The idle whims of the foolishly rich aren't especially interesting, nor are the bickering internal politics of the auction house itself. It's a bum deal.

Very occasionally, a documentary comes along which tells a story so bizarre and arresting, it's a wonder it isn't more commonly known. The Girl Who Talked to Dolphins was one such film.

A tragic saga of 1960s idealism gone sour, it chronicled a NASA-funded experiment into communication with dolphins. Visionary scientist John Lilly believed if humans could find a common language with these intelligent creatures, then they could eventually communicate with extraterrestrials.

His young assistant, Margaret, went one step further: she hatched an ambitious plan to teach a dolphin to speak English. Based in a customised Caribbean house/laboratory, she lived around the clock with a dolphin named Peter. Their bond was so close, she thought nothing of helping him to relieve his sexual urges in order to focus on the lessons at hand. She described it as a precious, gentle process, from which she gained no gratification herself.

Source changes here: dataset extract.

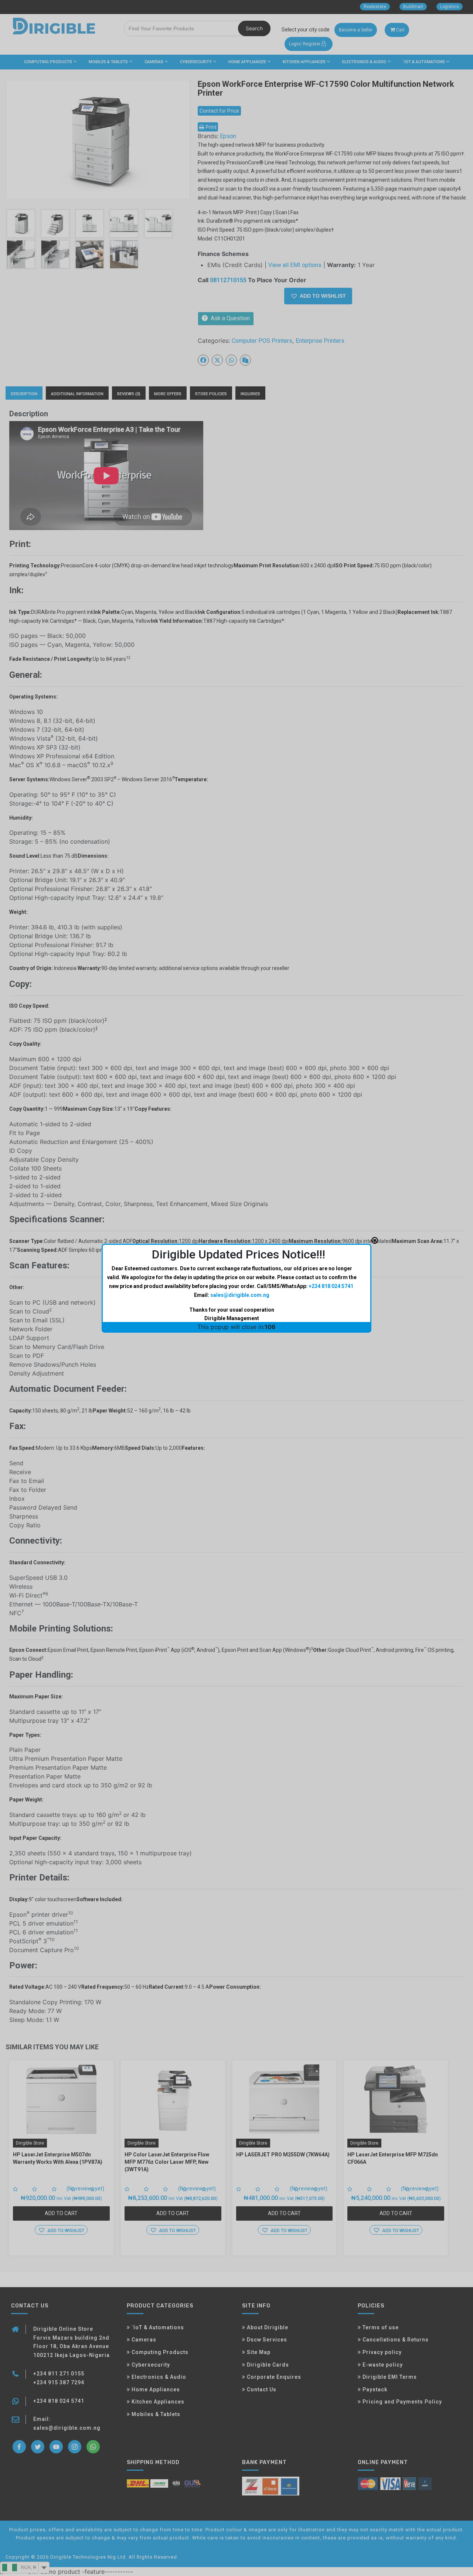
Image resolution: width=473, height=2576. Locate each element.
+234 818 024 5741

This troubling development was compounded by the revelation that Lilly injected the dolphins with LSD, in the hope of communing with them further. Understandably concerned, NASA eventually pulled the plug. When the dolphins were shipped back to America, they were housed in cramped, miserable, excrement-filled tanks.

Depressed and missing Margaret – was he in love with her? - Peter effectively committed suicide by deliberately neglecting to breathe. Margaret still talks of him with immense fondness.

Despite the sex, drugs and questionable morals, this wasn't a salacious film. Rather, it was a sad account of well-meaning humans infringing on the welfare of animals. It was quite extraordinary.